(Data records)
★ ★ ★ ★

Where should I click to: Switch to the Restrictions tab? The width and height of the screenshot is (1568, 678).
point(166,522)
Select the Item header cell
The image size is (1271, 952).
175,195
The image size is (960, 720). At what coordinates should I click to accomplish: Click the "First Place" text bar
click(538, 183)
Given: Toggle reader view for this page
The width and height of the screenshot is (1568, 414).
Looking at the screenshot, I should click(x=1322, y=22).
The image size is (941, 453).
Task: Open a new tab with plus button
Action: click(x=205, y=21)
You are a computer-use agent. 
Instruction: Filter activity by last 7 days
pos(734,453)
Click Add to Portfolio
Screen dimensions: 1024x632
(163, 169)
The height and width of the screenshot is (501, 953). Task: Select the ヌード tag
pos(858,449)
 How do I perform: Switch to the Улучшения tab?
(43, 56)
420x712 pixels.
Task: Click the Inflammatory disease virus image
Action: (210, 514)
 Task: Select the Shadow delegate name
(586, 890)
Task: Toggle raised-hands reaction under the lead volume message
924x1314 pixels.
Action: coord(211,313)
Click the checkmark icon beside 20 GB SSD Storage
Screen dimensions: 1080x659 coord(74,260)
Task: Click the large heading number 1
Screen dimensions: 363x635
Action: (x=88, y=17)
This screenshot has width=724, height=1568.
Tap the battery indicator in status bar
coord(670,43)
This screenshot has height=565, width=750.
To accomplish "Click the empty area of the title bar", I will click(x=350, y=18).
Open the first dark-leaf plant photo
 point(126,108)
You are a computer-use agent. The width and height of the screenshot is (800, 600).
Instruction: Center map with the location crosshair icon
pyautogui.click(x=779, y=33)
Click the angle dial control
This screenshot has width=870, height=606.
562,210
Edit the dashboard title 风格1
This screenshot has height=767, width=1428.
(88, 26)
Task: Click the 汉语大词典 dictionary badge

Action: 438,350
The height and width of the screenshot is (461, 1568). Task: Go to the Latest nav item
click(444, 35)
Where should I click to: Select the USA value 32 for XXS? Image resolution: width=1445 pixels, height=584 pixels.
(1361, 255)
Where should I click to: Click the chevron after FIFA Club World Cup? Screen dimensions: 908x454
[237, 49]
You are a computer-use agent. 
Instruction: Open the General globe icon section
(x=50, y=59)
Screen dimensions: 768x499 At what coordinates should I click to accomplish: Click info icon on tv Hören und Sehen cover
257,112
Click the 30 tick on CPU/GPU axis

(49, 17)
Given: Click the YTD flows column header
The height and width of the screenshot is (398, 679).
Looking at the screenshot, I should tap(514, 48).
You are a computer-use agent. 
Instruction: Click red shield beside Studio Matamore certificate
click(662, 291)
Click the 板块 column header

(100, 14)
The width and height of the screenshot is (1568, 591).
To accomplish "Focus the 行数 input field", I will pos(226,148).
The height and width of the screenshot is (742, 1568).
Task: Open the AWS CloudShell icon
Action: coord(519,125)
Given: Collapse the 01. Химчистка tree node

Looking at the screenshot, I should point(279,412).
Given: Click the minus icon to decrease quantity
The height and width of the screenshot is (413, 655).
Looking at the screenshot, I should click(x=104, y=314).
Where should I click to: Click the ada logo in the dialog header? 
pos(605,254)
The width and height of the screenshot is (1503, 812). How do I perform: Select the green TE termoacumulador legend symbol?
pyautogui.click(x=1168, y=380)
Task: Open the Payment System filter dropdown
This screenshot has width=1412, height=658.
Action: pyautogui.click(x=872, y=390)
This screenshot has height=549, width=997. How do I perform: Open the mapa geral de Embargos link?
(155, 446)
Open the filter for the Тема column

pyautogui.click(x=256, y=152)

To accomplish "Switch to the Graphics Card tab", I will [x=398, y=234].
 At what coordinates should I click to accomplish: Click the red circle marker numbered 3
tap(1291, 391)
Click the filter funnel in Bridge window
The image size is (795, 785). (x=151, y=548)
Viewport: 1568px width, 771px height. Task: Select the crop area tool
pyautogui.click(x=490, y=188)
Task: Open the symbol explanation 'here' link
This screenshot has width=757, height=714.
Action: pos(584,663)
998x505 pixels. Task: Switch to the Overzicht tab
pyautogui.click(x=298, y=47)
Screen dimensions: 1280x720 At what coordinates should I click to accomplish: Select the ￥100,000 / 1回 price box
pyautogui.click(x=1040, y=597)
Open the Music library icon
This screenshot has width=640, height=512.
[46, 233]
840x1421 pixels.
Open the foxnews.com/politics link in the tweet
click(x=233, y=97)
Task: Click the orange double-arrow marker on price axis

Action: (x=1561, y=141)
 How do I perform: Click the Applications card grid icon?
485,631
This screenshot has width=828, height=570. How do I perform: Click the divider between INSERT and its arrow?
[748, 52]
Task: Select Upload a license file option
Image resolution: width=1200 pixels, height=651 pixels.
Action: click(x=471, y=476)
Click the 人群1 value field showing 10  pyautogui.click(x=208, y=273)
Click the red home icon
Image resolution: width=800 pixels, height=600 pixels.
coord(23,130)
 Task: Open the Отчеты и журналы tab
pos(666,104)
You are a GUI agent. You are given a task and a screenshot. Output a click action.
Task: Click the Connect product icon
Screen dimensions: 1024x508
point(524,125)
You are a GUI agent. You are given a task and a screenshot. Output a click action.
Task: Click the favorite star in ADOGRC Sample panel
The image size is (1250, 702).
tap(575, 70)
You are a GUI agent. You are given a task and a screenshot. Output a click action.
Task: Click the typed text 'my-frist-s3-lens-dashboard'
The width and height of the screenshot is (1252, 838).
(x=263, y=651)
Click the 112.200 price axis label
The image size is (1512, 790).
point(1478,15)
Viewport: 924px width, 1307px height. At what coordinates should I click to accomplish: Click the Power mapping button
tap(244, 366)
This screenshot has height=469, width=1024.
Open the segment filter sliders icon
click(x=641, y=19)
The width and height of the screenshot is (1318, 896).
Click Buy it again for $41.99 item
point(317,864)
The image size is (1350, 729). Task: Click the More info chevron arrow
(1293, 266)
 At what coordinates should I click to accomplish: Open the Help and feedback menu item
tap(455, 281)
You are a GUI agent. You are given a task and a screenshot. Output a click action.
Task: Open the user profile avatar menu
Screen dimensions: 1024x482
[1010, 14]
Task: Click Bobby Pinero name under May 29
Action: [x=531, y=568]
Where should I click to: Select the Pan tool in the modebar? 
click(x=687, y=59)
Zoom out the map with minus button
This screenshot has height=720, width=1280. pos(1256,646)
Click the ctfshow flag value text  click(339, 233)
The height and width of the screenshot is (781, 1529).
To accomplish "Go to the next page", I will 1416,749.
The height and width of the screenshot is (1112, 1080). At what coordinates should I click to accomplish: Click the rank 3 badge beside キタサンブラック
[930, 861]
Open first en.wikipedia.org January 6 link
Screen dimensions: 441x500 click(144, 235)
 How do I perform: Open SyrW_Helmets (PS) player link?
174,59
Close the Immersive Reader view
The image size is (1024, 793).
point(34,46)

★ ★ ★ ★

__Work to be completed__. In the data above, find each line where the string "page" appears, then copy it.

__Task result__.
Given: Toggle reader view for this page
To accomplish "Go to the next page", I will 1416,749.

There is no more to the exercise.